--- Task material ---

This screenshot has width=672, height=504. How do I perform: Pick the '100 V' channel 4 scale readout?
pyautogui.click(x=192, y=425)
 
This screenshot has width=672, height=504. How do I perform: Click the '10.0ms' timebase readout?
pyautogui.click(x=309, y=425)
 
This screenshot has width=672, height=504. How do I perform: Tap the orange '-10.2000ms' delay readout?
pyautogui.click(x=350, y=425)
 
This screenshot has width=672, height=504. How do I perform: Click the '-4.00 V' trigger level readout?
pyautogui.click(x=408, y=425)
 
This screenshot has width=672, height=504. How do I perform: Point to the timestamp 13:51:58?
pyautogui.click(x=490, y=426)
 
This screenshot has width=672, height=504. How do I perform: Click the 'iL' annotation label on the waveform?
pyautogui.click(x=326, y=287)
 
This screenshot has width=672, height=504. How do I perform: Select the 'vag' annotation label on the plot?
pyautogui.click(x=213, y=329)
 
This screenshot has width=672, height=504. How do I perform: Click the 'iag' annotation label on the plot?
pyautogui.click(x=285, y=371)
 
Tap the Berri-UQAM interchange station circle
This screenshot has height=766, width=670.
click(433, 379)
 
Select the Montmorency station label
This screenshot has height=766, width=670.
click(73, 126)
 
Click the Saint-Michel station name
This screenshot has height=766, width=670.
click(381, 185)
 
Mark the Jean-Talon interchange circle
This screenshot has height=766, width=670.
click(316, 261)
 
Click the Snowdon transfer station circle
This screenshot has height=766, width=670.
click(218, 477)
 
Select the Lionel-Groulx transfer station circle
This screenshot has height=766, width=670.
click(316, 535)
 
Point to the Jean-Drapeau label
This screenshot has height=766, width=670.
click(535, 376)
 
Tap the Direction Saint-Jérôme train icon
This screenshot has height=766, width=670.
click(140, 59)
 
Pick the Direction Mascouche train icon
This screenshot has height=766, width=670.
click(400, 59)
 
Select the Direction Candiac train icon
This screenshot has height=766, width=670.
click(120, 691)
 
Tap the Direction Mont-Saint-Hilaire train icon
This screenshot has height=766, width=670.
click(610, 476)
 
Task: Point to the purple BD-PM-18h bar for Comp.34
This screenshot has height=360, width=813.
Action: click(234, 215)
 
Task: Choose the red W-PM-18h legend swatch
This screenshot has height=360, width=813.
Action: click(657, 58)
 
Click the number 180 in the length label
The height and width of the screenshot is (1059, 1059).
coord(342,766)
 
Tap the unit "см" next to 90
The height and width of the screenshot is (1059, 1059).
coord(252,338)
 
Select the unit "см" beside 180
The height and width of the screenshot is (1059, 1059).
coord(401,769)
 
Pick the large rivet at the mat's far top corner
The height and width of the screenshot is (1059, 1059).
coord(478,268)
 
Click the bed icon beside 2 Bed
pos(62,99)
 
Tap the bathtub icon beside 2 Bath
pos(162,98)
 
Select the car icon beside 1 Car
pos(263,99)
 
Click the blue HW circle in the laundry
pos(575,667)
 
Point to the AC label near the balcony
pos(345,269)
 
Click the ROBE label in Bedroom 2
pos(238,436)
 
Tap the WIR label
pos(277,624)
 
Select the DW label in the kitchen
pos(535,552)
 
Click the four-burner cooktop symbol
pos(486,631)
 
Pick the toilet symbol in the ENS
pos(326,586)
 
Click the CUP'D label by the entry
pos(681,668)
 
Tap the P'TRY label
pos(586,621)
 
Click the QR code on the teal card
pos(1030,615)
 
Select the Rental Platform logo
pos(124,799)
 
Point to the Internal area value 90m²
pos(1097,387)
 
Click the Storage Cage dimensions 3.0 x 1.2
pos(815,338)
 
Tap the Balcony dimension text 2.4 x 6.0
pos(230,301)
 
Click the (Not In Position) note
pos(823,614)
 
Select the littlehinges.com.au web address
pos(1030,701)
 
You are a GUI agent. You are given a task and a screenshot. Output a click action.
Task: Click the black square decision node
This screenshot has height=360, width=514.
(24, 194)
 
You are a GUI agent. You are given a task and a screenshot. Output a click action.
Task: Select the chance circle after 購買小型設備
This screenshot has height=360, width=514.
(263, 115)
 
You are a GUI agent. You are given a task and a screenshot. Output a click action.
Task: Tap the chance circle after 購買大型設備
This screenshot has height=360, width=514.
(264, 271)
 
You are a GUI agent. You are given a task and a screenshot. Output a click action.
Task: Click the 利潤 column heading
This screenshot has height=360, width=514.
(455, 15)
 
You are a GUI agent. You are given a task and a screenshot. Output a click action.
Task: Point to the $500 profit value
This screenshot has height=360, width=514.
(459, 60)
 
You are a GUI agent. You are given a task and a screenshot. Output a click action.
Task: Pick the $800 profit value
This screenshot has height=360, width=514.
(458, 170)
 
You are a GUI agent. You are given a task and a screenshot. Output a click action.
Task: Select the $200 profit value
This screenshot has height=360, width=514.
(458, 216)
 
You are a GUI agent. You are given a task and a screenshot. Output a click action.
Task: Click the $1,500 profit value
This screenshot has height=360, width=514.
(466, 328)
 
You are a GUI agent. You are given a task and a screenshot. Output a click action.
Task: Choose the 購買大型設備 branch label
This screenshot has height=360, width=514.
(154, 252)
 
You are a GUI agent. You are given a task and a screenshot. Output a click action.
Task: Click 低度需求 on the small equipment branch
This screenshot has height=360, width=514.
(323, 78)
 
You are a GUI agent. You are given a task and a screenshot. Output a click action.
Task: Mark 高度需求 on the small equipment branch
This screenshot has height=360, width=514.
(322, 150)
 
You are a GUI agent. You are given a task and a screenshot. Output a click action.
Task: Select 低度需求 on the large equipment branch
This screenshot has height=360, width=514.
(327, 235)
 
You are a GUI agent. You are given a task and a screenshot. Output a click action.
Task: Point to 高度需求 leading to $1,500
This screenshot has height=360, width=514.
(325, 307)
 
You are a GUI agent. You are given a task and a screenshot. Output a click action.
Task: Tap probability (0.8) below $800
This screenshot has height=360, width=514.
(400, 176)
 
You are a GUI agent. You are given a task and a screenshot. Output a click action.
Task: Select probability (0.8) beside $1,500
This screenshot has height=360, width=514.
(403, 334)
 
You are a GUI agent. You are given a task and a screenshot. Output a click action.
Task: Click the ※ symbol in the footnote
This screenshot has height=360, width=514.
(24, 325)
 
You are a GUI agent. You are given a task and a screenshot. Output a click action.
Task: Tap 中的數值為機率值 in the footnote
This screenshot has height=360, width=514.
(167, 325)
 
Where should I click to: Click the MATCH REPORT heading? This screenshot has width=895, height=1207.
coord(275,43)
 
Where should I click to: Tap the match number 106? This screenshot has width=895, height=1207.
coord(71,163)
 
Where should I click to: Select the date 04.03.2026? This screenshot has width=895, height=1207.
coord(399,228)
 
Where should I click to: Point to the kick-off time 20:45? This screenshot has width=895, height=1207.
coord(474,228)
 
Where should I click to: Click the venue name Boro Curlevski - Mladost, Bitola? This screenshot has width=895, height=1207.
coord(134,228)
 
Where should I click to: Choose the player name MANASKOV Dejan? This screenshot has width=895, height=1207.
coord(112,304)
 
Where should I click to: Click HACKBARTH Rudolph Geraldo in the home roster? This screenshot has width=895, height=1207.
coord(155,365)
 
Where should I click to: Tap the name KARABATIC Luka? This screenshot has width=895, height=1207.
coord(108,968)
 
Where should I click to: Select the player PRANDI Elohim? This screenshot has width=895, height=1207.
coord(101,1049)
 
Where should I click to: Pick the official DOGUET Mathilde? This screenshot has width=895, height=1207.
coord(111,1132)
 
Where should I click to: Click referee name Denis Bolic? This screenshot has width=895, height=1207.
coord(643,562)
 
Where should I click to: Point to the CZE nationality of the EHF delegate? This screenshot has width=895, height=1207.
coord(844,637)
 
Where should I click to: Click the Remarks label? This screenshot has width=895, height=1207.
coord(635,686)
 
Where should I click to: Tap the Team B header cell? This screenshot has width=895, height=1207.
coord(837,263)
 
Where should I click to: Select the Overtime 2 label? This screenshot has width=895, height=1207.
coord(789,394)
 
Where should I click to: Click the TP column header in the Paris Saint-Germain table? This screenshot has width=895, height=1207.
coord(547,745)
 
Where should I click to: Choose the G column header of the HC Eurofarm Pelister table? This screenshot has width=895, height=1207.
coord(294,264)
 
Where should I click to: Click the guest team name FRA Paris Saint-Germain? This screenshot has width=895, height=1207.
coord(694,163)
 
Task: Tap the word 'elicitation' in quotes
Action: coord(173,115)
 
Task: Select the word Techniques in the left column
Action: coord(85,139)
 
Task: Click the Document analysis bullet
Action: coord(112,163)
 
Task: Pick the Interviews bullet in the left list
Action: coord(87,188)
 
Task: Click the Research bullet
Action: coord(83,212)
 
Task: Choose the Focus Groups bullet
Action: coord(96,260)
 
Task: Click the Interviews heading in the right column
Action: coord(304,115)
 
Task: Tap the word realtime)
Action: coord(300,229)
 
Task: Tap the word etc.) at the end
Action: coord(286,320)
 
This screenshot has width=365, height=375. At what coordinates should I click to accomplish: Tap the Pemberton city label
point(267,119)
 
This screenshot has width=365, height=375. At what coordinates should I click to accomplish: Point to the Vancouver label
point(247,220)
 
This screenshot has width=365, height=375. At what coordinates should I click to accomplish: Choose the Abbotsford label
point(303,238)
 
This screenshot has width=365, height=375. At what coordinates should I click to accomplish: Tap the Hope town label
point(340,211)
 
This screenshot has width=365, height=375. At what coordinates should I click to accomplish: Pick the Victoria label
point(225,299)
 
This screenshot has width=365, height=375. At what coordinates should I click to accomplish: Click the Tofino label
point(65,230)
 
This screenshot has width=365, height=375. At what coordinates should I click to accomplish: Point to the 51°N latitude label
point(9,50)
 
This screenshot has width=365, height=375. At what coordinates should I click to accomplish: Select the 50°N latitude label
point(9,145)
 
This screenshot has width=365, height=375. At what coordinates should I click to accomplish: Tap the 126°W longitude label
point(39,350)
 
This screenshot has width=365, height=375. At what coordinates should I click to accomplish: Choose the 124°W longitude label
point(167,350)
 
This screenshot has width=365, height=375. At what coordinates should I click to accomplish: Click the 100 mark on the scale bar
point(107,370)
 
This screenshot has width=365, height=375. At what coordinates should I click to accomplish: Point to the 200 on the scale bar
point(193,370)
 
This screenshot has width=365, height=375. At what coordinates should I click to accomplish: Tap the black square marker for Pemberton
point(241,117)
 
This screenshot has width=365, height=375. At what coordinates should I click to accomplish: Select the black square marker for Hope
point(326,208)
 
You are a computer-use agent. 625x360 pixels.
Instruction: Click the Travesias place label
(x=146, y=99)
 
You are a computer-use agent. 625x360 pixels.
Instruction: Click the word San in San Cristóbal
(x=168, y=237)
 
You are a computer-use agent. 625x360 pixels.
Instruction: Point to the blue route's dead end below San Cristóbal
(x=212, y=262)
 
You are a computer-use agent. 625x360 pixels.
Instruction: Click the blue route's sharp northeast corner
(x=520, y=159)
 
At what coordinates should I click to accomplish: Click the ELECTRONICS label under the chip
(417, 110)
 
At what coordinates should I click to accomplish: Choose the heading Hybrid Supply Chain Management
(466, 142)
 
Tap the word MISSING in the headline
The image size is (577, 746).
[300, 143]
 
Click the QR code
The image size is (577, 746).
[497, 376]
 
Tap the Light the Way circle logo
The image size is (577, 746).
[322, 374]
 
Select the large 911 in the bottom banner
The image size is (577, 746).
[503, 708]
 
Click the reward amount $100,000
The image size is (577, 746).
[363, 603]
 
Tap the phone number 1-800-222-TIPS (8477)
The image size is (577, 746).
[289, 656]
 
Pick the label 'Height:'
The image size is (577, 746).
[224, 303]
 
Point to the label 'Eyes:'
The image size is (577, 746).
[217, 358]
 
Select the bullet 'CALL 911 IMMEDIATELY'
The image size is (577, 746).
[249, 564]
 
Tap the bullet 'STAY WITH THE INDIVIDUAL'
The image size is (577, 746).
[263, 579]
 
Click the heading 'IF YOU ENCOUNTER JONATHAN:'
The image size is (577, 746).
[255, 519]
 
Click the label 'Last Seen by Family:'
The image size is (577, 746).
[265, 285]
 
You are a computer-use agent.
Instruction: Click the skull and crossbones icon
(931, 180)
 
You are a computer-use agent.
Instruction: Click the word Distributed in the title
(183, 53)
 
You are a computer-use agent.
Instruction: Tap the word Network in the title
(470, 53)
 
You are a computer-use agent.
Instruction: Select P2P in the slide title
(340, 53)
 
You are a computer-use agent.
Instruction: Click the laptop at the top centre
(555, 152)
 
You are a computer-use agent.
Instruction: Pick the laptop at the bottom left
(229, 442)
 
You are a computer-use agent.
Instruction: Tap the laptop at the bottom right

---

» **The problem**
Reproduce the listing starting at the line containing "51°N latitude label" and ending at the line containing "point(39,350)", requests included. Multiply every click coordinate in the answers by 2.15 and round to whole numbers, with halves rounded up.

» **Task answer**
This screenshot has width=365, height=375. At what coordinates should I click to accomplish: Point to the 51°N latitude label
point(19,108)
 
This screenshot has width=365, height=375. At what coordinates should I click to accomplish: Select the 50°N latitude label
point(19,312)
 
This screenshot has width=365, height=375. At what coordinates should I click to accomplish: Tap the 126°W longitude label
point(84,753)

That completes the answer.